El desarrollo de la animación producida por ordenador se ha beneficiado del terror —puesto que lo terrorífico es un tema natural para estas técnicas— tanto como ha sido fuente de criaturas y efectos cada vez más complejos, como la robótica insectoide de la serie de Matrix. Es como si el ordenador y el monstruo estuvieran hechos el uno para el otro. De todas maneras, el campo no se ha visto alterado solo por la adquisición de tan impresionantes y sofisticadas mejoras técnicas. Ha tenido lugar también la emergencia del subgénero de cine de terror japonés, con ejemplos como The Ring, en el que un desenlace explicativo claro y racionalista deja paso a una mucho más inquietante oscuridad con memorables finales ambiguos. A pesar de todos los cambios que han tenido lugar, creo que en su mayor parte La filosofía del terror sigue siendo una teoría útil.

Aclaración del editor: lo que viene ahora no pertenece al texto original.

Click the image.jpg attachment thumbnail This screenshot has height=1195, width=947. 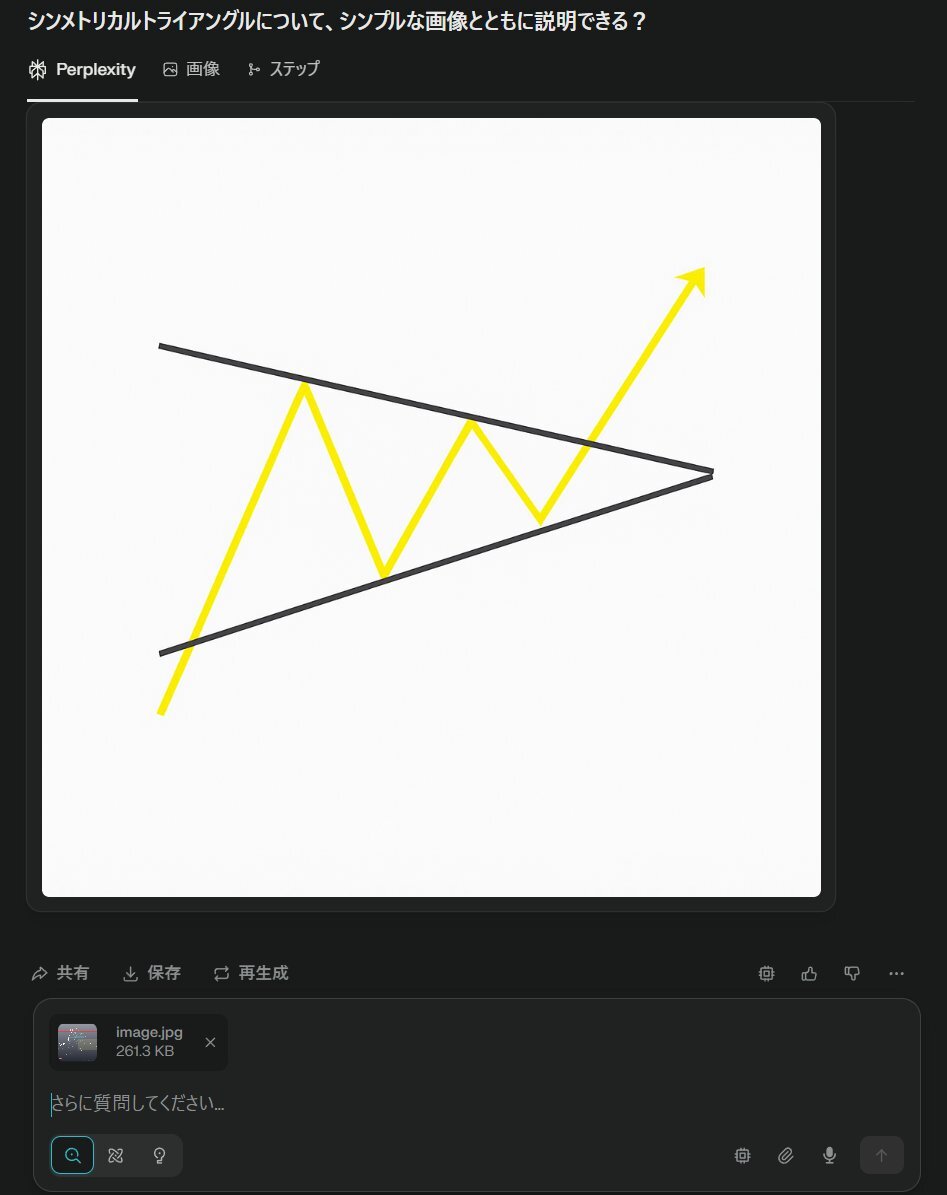[78, 1042]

Cuando el libro apareció por primera vez formaba parte de una iniciativa en alza dentro de la estética filosófica dirigida a explicar el modo en que el arte provoca emociones. Se trata todavía de un área de investigación vibrante dentro de la filosofía del arte. Es cierto que sabemos desde Platón que el arte tiene algo que ver con las emociones, pero no ha sido hasta hace poco cuando hemos podido señalar con más precisión cuales son las relaciones relevantes. La filosofía del terror fue pensada para contribuir a esa discusión concentrándose en un estado emocional relativamente pequeño y específico, el que llamaré en lo que sigue el terror artístico.

Este estado emocional, entre otras cosas, provoca la cuestión de por qué deberíamos estar interesados en padecer la experiencia de terror artístico, dado que parece implicar sufrir miedo y asco, dos efectos que generalmente no consideramos bienvenidos. En el libro defendí que el miedo y el asco son el precio que estamos obligados a pagar por la promesa de experimentar algo que elude nuestro marco conceptual. Es decir, son el coste que estamos dispuestos a soportar para satisfacer nuestra curiosidad.

Ahora bien, en este momento me pregunto si esa es toda la historia. Franklin Roosevelt, el presidente americano, decía que la única cosa a la que había que temer era al propio miedo. Que el miedo sea lo único que tenemos que temer es cuestionable. Aunque es indudable que una de las cosas a las que tememos —especialmente los adolescentes, que componen la mayor parte de la audiencia del terror— son las emociones, en especial respecto al control que ejercen sobre nosotros. Y quizá, a un nivel aún más profundo, nos causan ansiedad porque no sabemos cómo reaccionaríamos en situaciones aterrorizantes, y porque no confiamos en que las respuestas que podrían surgir en esas ocasiones fueran las que aceptaríamos como adecuadas.

Las ficciones de terror nos dan un anticipo de esas reacciones impredecibles. En este aspecto, nos ayudan a lograr control sobre nuestras emociones. Nos preparan para ser sobresaltados y por eso convierten el shock en algo más manejable. Nos exponemos a las ficciones de terror —saludamos al miedo y el asco que proporcionan— para endurecernos frente a lo que pueda pasar. El proceso es similar a la inoculación. Al aceptar una pequeña dosis de terror, aspiramos a mejorar el autocontrol sobre nuestras desordenadas emociones, emociones que de hecho nosotros mismos encontramos atemorizantes. Es decir, al exponernos a un terror artificial nos probamos a nosotros mismos, y pasar la prueba esperamos que nos haga más fuertes.